C’est cependant depuis toujours, pour ne pas dire très longtemps, que Jean-Claude Barny rassemble ça et là les éléments qui feront son Fanon. Cette figure et ce qu’elle représente n’ont jamais cessé de traverser son entreprise de raconter l’histoire à l’écran. La série Tropiques Amers ne présageait-elle pas le long métrage présenté au public du cinéma Pathé de Dakar, vendredi 13 décembre 2024 ?

«Je me devais de le remercier»
M. Barny est ainsi porté par quelque chose, comme l’est son personnage dont l’âme balbutiante est contée par de fréquents gros plans. Voyez-le, qui ne comprend un traitre mot de ce que disent ces révolutionnaires algériens retranchés dans leur village, mais qui entend le cri de leur cœur et qui en fait l’écho dans un regard fixe. Etincelant. Et quelque peu menaçant. «Je vais perturber tout ça», avait-il dit ! Le projet d’une salle de prière, dans un hôpital psychiatrique, dans cette Algérie des années 1950… si ça, n’est pas perturber ! En son temps, le psychiatre était un perturbateur nécessaire. Dans le biopic à lui consacré, il est plus que nécessaire : tout tourne autour de lui et c’est son évolution qui tire dans son sillage le déroulé du long métrage. Dans la vie de plus d’un qui se nourrit encore de ses écrits et de sa vision, il est d’une extrême nécessité. «C’est quelqu’un qui m’a guidé», dit Jean de Frantz. «Je me devais (…) de le remercier», ajoute Claude à propos de Fanon. «C’est un film-hommage», déclare-t-il, concernant sa réalisation dédiée à Frantz Fanon. (Déshabiller totalement Bouyer, jusqu’à sa plus basique nudité est-ce aussi rendre hommage à Fanon ?)

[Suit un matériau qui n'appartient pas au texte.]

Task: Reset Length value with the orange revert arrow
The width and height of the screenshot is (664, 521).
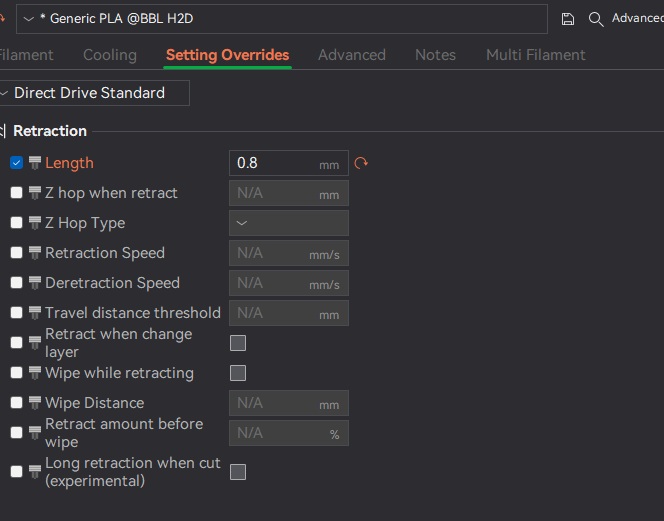Action: [361, 163]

Un film à 90% sourcé et historique
La musique du Fanon de Jean-Claude Barny ne chante pas. Elle est accompagnement. Accompagnement, par exemple, d’une triste scène d’exécution par balles en pleine tête. Malheur à qui chante lorsque le bled brûle ! La musique de Fanon est accompagnement. Qui accompagne des séquences de tension, comme un tonnerre dans une nuit de pluie. Et les instruments à cordes savent se taire pour laisser claironner une simple mais symbolique peau de banane jetée sur l’épaule du Dr par un raciste. Violence coloniale, exprimée par plomb et banane ! Tout ça est bien sombre, mais, la lumière de la photographie du film vient rétablir l’équilibre. Lumière dans les caméras, couleurs dans les costumes créés par Carmen Di Pinto : dire des pages lugubres d’une histoire n’est pas synonyme d’assombrissement des séquences qui les portent à l’écran. Caméra ? Les équipes de Jean-Claude Barny avaient des pinceaux pour peindre deux heures du Fanon.

A l’écran, ce n’est pas que l’œuvre du réalisateur qui s’écrit sous le regard des spectateurs. On laisse place dans le scénario au psychiatre. Qui lit sa pensée…qu’on fait lire à Alexandre Bouyer. Qui écrit ses pensées…dactylographiées par son épouse Josie, incarnée par l’actrice Déborah François. Elle, est le stylo, l’encre et la mémoire qui enregistra Les damnés de la terre. Les damnés de la terre, cette pile de feuilles déposée sur une table par Josie, devant un Frantz qui a vu les signes de la maladie qui lui tracera la route de l’ultime voyage. Scène tunisienne, après déplacement depuis l’Algérie qui devenait de plus en plus dangereuse pour la famille Fanon. Les déplacements, les idées, les personnages ne sont pas l’imagination de J.C. Barny. Le biopic de ce dernier est «à 90% sourcé et historique», ainsi qu’il le dira face à un public du Pathé qui a applaudi le film. On a même pleuré. On, cette dame qui disait au réalisateur «merci, merci pour l’Afrique». Merci disait-elle, à Barny.